[ntp:questions] Using NTP to calibrate sound app
unruh at invalid.ca
Sun Jan 27 19:33:30 UTC 2013
On 2013-01-27, no-one at no-place.org <no-one at no-place.org> wrote:
> @unruh: You are exactly right. Whatever network jitter there is I
> just need to have a calibration run sufficiently long so that the
> derived frequency is close enough. Given infinite time I can make
Well, no. the problem is that as time goes on, the clock itself has
frequency shifts ( temperature changes, crystal aging,...)
> arbitrarily precise frequency measurements. Of course the limiting
> factor is user bother in putting up with a long calibration run. I
> hope to mitigate that problem by the following:
> 1. This calibration is only needed once when the user installs my app.

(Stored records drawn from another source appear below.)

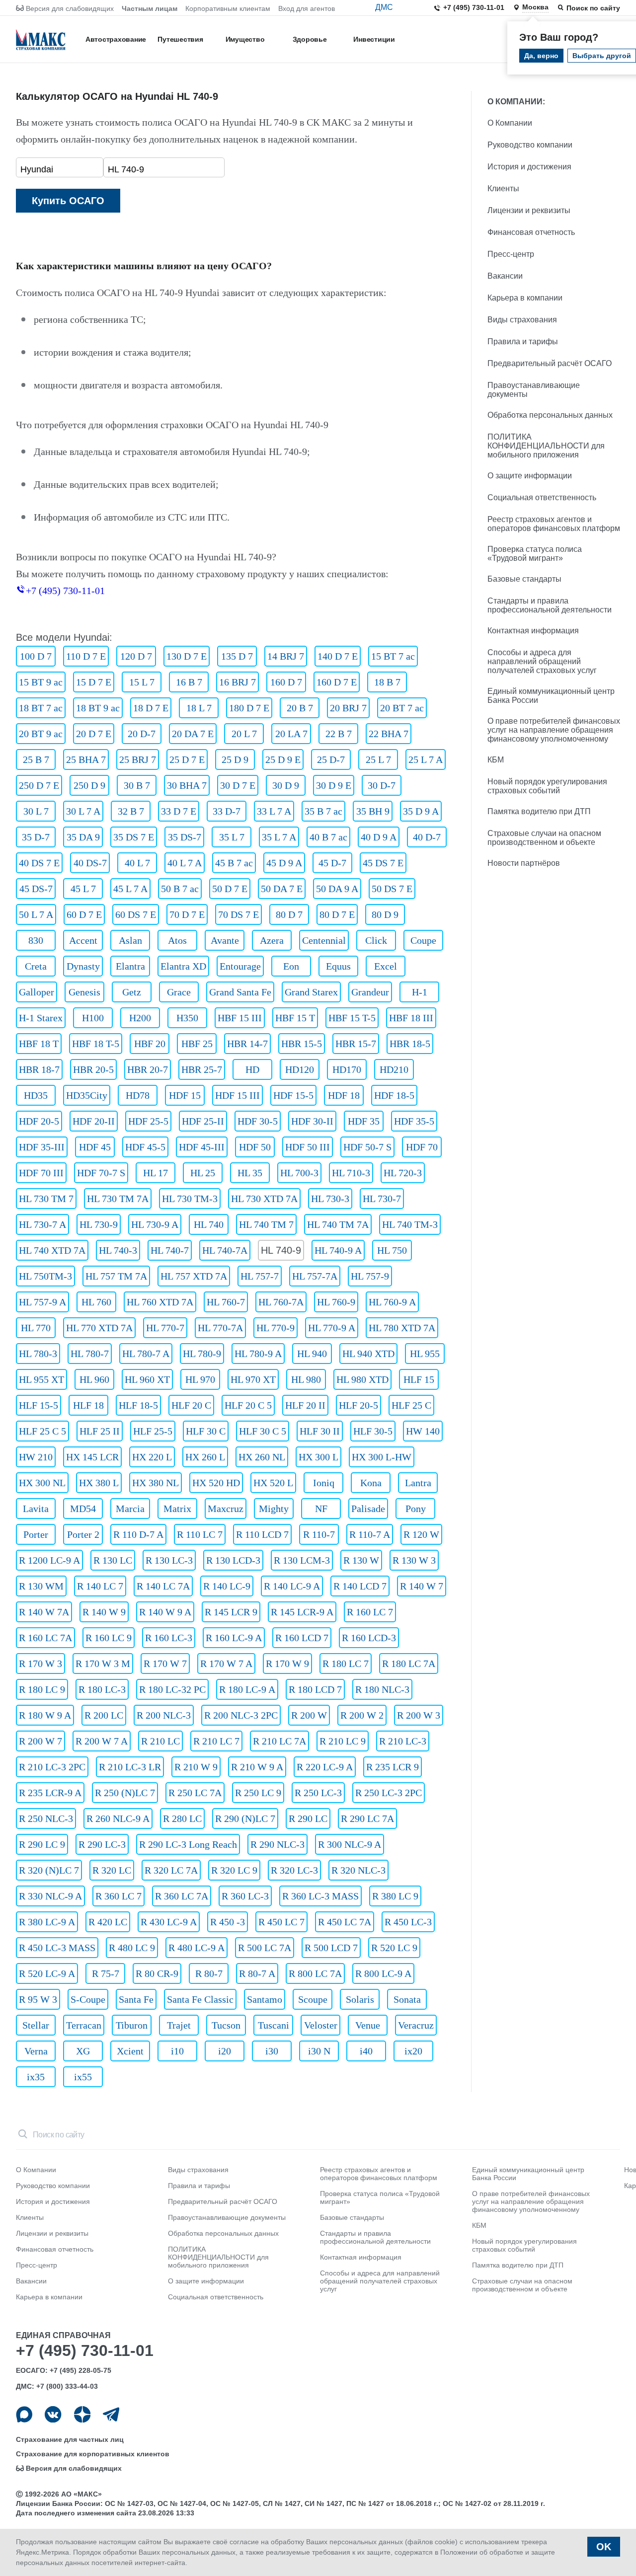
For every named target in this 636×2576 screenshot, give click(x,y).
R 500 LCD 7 (331, 1947)
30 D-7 (382, 785)
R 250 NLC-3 (46, 1818)
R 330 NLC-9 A (50, 1896)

> 2. The calibration, once initiated, will run unattended. So the user
> will be instructed to start the calibration and then leave the
> smartphone alone. During that time our app will have to be running
> continuously, so we will recommend that the user leave the phone
> plugged in to a charger, preferably overnight. When he wakes in the
> morning the calibration will have been completed.
See above. After a few days, the sound crystal frequency will have
drifted ( whether enough to bother you I do not know). There is a
concept of the Allen minimum which gives essentially the ideal time
between calibrations. ntp has this problem and tries to alter the
calibration time scale to get to that minimum.
> Unfortunately the calibration software cannot be interrupted by a
> phone call. So if it is interrupted the user will just be notified
> that the calibration was aborted because of the interruption and he
> will have to start the calibration run over again. But I don't see
> that as a big problem. My estimates of the time span now, based on
> expected network jitter, is about one hour. It is not that hard to
> have one hour of uninterrupted time, especially if the user starts the
> calibration run just before retiring for the night.
> In case you are wondering, my app is a professional piano tuning app.
> The standard in this industry is that tuning devices should be
> accurate to 12 parts per million. I know that is probably overkill
> for tuning pianos, but that is what the professionals expect from
> their equipment.
Ah. I would expect 1 cent, which is more like 500PPM.